Baekhyun que antes estava com os olhos fechados com força, soltou a respiração. Passou a mão nos fios curtíssimos e se sentiu estranho. Como se tivesse deixado metade de sua alma morrer.
— O que acha? — perguntou entregando um pequeno espelho para o mais novo.
— Me sinto nu.
Loki riu.
— Acredito. Agora vá até seu pai e converse com ele. — Baekhyun assentiu vestindo-se finalmente e abrindo a porta.
Skírnir que sorria radiante por finalmente o deus ter levantado de seus aposentos, deixou a alegria morrer aos poucos.
— M-milorde… — olhava os fios curtos de seu senhor. — O que aconteceu? — fez um sinal até a própria cabeça, confuso.
Baekhyun riu aberto.
— Aconteceu que vamos a Midgard, Skírnir! — piscou saindo corredor a fora.
Todos que o avistaram pelo caminho paravam qualquer atividade para o olhar. Ele irradiava e o tempo tinha se aberto, mas as pessoas se questionavam que tipo de desgraça estava por vir.
— Pai. — Baekhyun adentrou o salão onde Odin conversava com outros deuses.
Todos calaram-se instantaneamente. Olharam entre si e a expressão do que estava sentado no trono. Odin fez um sinal com a mão para que todos saíssem.
— O que aconteceu contigo?
— Isso? — Baekhyun passou a mão nos cabelos. — Não é nada, meu pai. Eu apenas adaptei-me para poder prosseguir com um pedido.
— Tu sabes que teus cabelos eram honra, Baekhyun. Fiz algo que te desagradou e quis me punir?

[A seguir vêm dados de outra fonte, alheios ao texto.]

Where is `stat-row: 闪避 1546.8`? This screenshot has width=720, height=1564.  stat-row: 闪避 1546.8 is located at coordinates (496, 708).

— Jamais, pai! — Baekhyun exclamou. — Eu… Eu queria conversar com o senhor.
— Diga.
— Há um tempo tenho que me sentido diferente, pai. E tive um sonho.
Odin bufou insatisfeito.
— Nele encontrei o homem mais perfeito que tive a oportunidade de pôr os olhos. — Baekhyun sorriu comedido. — Mas… — hesitou um pouco antes de continuar. — Ele mora em Midgard.
O Pai de Todos levantou o olhar para Baekhyun que não desviou em momento algum, mesmo que seu coração batesse dez vezes mais rápido.
— Se isso o faz feliz. — ele se limitou a dizer e antes que Baekhyun abrisse os lábios para agradecer infinitamente a benevolência de seu pai, ele prosseguiu. — Mas ele terá de viver entre nós, caso haja firmamento de tal compromisso.
O deus das estações ficou confuso por uns instante, porém a felicidade era tanta que concordou sem pensar duas vezes.
Se ele soubesse, teria pensado mais vinte vezes.